◆ PROBLEM STATEMENT ◆
Exclude the pictures, and otherwise reproduce the data in full.

◆ DATA IN THIS EXERCISE ◆

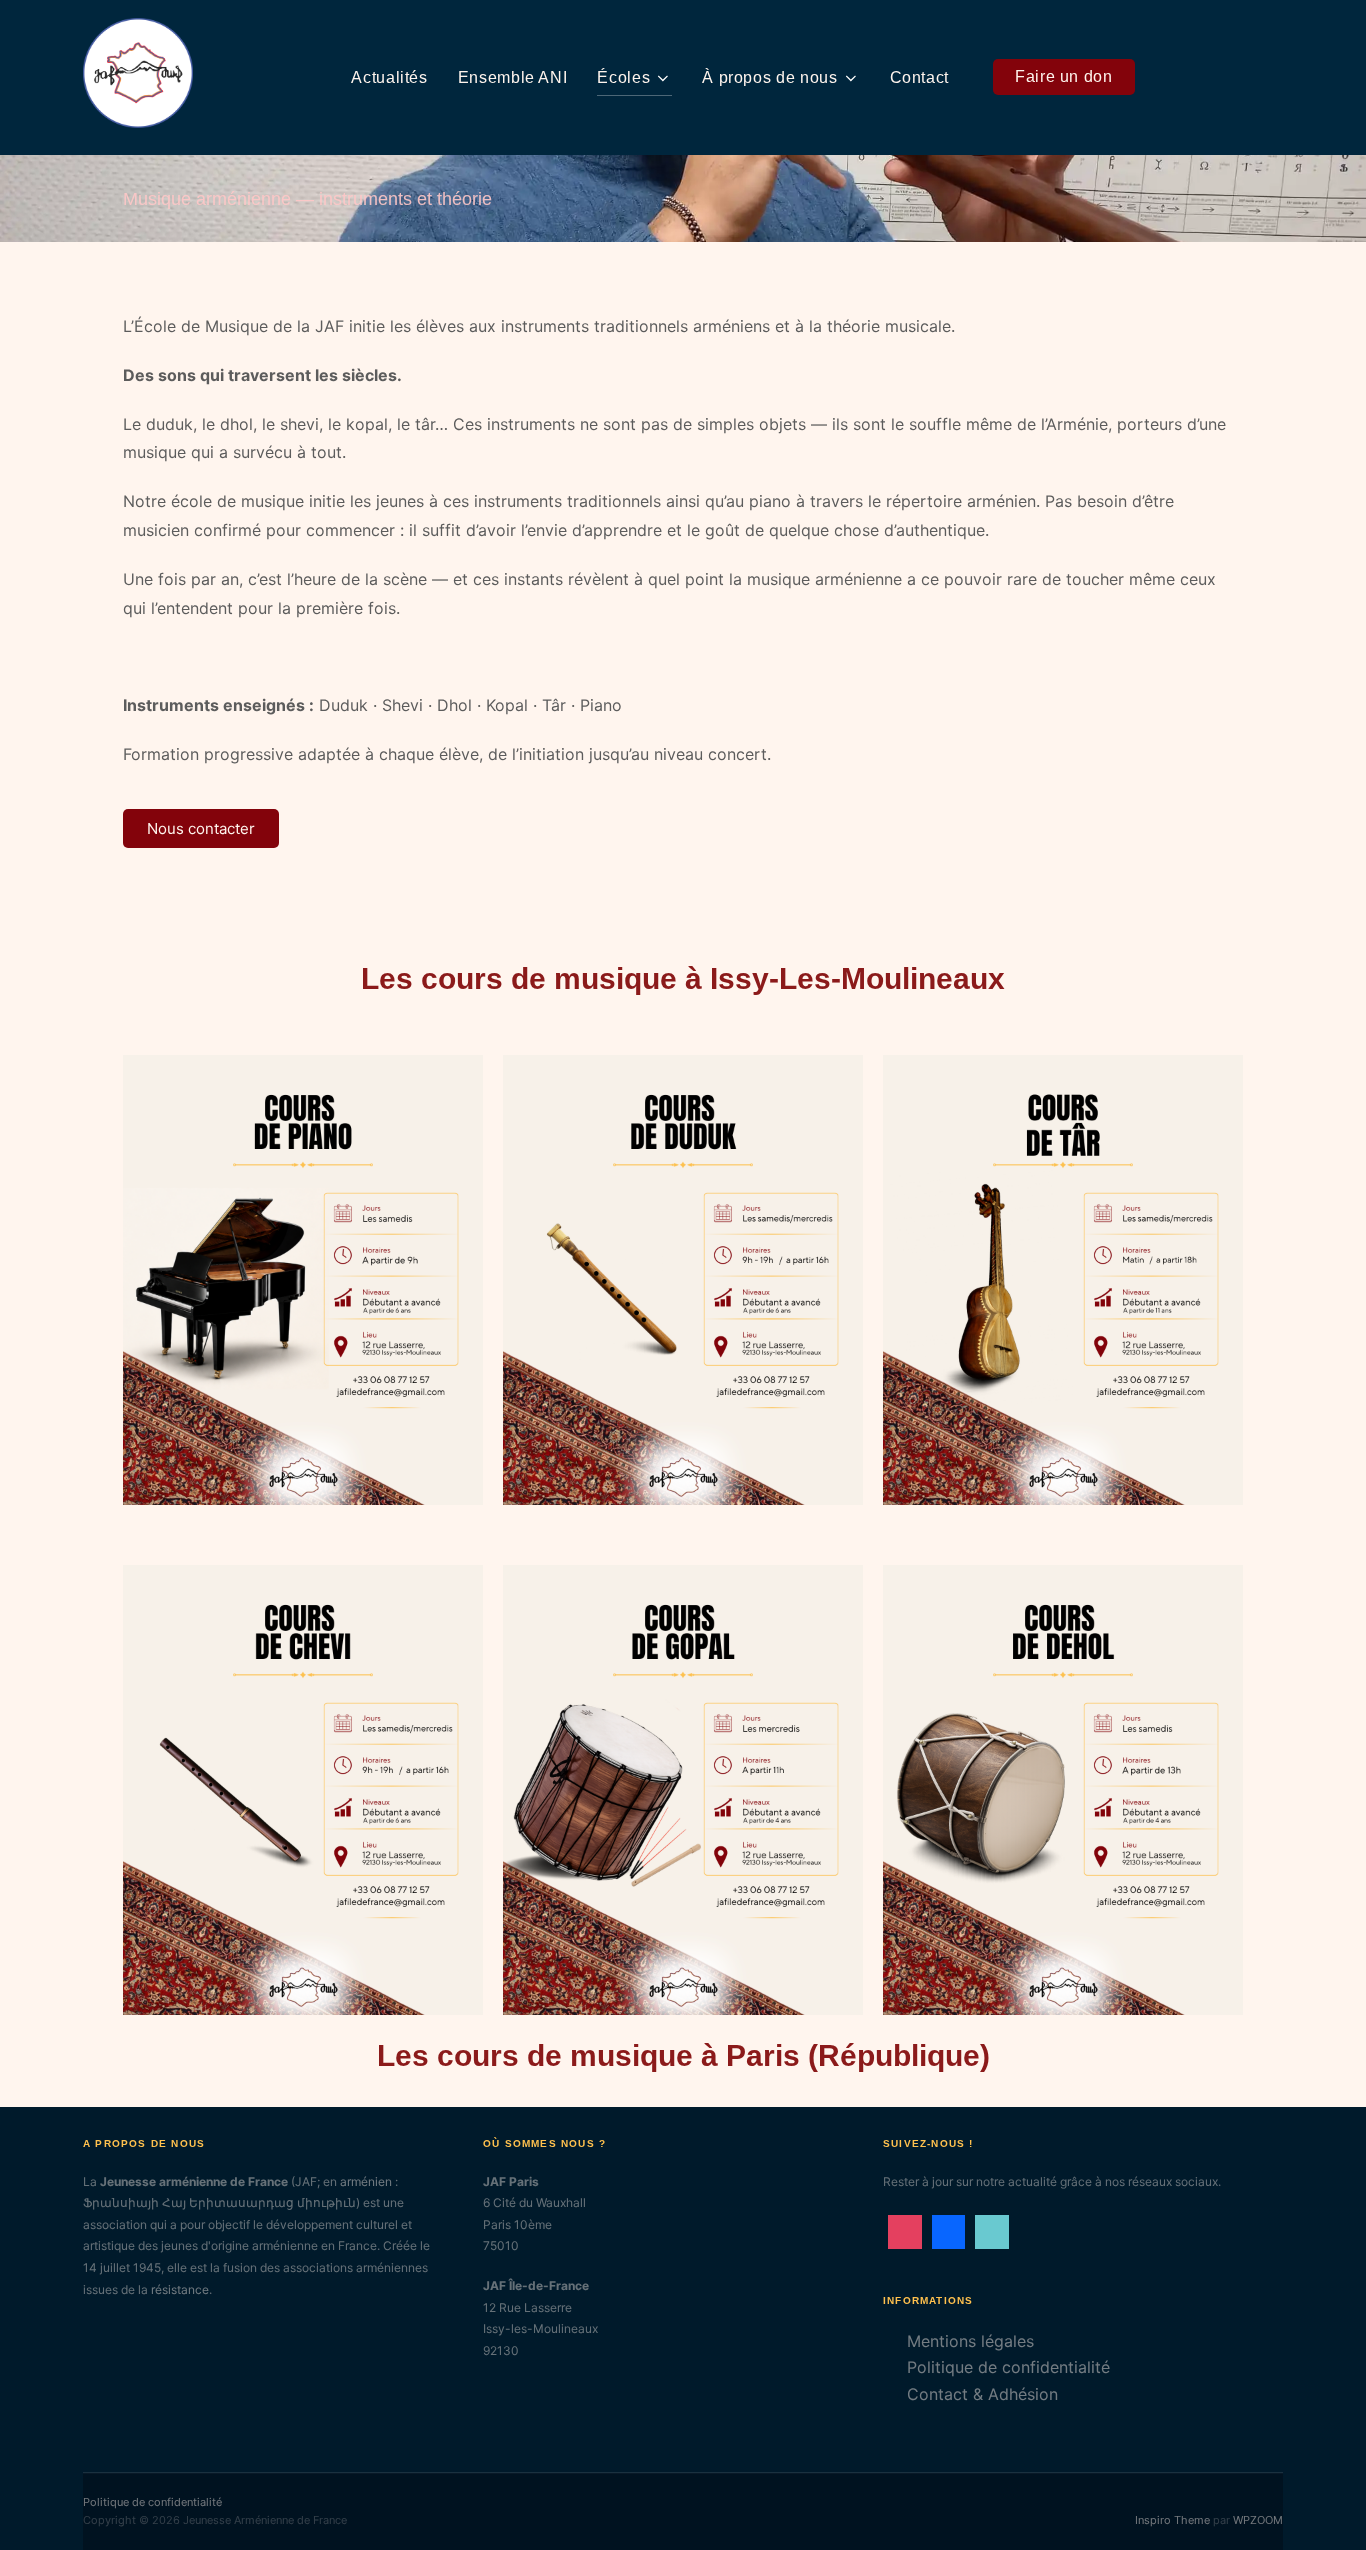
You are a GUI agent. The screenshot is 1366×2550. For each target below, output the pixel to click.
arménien (366, 2181)
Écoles (623, 77)
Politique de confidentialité (1008, 2367)
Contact (919, 77)
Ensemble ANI (513, 77)
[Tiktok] (992, 2232)
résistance (180, 2289)
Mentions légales (970, 2341)
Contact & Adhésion (982, 2394)
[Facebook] (949, 2232)
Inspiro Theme (1172, 2520)
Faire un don (1064, 76)
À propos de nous (769, 77)
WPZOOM (1258, 2520)
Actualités (389, 77)
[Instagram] (905, 2232)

◆ ANSWER FOR THE TASK ◆
You are a GUI agent. The screenshot is 1366×2550. For each target below, output the pixel to click.
arménien (366, 2181)
Écoles (623, 77)
Politique de confidentialité (1008, 2367)
Contact (919, 77)
Ensemble ANI (513, 77)
[Tiktok] (992, 2232)
résistance (180, 2289)
Mentions légales (970, 2341)
Contact & Adhésion (982, 2394)
[Facebook] (949, 2232)
Inspiro Theme (1172, 2520)
Faire un don (1064, 76)
À propos de nous (769, 77)
WPZOOM (1258, 2520)
Actualités (389, 77)
[Instagram] (905, 2232)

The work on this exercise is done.